> WHAT YOU SHOULD DO:
Return each line of the entries that mentions the word "Remove".

(RECORD EXCERPTS begins)

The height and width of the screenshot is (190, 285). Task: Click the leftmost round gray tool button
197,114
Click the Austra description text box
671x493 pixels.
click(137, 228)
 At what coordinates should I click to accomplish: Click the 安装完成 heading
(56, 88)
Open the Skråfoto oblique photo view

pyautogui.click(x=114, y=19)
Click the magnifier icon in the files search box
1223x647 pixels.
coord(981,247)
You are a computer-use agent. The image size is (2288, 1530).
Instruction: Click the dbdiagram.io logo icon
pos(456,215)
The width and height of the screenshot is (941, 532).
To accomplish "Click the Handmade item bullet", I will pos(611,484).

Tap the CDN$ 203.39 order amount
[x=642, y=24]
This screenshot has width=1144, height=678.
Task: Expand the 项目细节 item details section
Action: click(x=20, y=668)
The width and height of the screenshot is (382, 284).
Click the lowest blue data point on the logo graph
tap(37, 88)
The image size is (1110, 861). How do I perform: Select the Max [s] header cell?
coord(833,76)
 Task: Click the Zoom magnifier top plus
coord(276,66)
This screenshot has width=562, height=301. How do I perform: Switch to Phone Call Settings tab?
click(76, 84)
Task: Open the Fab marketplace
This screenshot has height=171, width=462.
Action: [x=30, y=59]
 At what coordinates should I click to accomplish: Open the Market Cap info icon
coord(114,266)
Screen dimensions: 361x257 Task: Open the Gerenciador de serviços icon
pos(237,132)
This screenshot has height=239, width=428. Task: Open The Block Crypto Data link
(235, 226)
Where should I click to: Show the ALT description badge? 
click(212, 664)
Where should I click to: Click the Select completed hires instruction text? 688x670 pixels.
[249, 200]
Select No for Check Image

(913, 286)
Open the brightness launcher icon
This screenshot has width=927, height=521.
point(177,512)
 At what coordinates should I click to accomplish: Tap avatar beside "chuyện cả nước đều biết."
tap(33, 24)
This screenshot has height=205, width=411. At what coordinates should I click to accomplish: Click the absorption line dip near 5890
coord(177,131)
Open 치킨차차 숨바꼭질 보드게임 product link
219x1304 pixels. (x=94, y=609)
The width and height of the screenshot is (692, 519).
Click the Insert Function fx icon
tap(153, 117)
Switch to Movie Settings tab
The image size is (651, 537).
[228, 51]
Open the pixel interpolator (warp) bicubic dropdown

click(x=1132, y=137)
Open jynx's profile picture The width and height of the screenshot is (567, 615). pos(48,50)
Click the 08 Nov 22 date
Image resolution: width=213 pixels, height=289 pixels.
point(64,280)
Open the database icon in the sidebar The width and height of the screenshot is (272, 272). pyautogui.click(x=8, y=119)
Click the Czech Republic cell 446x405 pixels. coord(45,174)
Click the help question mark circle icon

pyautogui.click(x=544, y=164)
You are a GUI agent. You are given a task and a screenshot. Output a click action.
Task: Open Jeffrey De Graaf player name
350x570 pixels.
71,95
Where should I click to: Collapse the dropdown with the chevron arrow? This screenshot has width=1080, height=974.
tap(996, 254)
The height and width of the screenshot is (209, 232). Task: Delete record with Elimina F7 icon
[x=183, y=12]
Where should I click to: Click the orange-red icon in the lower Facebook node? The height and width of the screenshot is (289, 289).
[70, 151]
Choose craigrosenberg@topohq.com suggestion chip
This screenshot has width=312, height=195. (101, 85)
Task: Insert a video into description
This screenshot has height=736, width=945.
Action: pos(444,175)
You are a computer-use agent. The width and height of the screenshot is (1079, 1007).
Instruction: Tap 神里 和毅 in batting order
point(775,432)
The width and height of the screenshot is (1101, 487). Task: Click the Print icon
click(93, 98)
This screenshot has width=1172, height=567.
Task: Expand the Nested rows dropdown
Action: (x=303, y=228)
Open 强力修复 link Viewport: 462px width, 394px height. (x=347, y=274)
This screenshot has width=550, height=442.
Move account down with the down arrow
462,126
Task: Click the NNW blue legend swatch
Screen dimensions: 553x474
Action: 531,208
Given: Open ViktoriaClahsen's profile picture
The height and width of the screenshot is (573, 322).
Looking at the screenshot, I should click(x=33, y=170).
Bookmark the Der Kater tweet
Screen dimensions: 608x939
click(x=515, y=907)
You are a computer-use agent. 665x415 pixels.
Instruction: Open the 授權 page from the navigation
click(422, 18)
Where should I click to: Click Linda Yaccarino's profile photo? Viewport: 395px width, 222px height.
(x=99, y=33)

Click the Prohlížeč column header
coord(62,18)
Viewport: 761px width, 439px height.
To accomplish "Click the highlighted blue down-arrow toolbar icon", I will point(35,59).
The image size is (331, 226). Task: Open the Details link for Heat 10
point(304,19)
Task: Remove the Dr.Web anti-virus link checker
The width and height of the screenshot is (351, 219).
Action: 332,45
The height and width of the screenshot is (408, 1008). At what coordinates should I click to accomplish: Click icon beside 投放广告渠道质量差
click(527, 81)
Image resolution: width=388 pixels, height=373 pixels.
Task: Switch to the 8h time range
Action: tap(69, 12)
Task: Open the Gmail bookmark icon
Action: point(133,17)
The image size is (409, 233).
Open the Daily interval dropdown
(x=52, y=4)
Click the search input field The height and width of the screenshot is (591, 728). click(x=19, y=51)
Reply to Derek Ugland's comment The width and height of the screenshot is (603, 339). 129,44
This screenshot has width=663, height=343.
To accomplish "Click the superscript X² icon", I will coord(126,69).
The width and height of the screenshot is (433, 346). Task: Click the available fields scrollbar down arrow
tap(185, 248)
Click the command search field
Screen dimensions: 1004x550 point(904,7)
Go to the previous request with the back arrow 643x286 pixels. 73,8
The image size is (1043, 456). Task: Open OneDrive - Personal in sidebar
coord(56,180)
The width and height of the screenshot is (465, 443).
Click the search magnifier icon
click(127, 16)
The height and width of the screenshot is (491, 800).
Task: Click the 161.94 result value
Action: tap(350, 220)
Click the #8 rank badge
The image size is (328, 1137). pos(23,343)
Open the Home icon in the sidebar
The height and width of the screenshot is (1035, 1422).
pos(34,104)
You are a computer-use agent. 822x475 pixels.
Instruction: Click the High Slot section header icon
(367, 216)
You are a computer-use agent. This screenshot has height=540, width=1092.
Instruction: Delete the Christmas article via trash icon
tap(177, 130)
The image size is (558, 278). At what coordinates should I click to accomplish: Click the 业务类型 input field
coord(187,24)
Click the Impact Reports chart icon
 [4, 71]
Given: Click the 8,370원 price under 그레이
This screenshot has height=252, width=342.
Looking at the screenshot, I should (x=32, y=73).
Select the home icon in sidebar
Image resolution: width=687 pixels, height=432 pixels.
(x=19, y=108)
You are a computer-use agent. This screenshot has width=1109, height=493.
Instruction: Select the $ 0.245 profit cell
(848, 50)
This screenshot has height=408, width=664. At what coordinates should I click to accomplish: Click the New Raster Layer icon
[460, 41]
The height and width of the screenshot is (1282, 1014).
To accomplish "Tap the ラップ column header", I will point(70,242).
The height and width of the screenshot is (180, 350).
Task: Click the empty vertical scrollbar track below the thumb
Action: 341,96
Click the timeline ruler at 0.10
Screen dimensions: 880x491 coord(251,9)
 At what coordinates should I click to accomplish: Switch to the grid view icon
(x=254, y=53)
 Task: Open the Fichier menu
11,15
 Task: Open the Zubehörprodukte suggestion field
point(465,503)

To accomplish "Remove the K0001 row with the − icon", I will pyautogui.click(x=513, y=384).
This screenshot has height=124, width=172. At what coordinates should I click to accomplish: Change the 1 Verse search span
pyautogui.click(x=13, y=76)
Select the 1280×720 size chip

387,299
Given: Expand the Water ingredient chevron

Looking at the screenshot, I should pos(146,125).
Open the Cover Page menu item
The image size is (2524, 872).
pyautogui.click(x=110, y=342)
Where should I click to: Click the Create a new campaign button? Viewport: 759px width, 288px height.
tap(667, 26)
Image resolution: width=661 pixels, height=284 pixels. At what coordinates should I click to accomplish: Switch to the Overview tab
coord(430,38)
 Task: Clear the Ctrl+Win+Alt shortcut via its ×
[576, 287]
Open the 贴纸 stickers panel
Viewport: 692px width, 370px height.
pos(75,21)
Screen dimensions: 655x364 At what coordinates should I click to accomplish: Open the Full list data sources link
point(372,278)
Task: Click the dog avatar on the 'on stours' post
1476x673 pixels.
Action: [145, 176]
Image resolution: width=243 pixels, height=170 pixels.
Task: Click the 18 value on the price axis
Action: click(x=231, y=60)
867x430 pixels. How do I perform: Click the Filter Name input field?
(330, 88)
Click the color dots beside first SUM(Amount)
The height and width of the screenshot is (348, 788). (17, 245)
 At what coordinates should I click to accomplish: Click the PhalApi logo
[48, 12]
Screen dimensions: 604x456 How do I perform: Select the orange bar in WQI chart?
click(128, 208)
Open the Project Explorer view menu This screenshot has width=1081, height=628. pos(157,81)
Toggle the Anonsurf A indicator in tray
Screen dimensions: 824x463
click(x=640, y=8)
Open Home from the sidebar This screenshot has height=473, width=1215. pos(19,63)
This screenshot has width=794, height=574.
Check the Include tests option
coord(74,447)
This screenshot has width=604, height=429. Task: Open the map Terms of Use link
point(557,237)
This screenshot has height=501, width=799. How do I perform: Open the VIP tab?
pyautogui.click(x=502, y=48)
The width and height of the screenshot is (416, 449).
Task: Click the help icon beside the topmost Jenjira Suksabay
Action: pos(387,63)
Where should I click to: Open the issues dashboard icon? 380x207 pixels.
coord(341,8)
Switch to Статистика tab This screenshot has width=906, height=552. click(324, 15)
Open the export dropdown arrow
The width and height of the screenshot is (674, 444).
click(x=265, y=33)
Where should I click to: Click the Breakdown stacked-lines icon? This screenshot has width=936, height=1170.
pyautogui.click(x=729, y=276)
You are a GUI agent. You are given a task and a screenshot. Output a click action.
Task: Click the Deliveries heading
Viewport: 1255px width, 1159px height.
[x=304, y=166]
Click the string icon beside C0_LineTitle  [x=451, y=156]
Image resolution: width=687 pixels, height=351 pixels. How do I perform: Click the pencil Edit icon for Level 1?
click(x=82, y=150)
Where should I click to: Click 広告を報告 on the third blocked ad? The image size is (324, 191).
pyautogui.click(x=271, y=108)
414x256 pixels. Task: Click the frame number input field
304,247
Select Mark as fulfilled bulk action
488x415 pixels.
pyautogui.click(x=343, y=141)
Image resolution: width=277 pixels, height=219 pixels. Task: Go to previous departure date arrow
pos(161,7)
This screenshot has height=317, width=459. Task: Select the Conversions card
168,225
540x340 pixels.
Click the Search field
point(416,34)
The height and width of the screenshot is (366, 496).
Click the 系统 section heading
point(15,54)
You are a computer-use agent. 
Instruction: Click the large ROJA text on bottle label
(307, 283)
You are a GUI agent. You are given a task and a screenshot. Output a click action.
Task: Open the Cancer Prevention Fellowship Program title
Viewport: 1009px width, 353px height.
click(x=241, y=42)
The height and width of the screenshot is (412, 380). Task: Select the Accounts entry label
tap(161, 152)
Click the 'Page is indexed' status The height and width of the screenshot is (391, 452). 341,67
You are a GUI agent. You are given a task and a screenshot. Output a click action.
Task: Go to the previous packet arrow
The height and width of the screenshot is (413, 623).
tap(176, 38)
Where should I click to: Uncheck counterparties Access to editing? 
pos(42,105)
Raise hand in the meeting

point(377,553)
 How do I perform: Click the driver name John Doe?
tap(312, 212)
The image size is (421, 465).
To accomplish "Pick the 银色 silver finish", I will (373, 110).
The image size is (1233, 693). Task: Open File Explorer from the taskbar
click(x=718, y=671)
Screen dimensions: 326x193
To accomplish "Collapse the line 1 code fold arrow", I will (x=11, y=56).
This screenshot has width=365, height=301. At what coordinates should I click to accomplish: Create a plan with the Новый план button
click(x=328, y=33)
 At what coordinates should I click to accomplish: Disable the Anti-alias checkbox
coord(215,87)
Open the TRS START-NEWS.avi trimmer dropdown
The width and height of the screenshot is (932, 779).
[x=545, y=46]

(RECORD EXCERPTS ends)

> EXERCISE ANSWER:
Task: Remove the Dr.Web anti-virus link checker
To accomplish "Remove the K0001 row with the − icon", I will pyautogui.click(x=513, y=384).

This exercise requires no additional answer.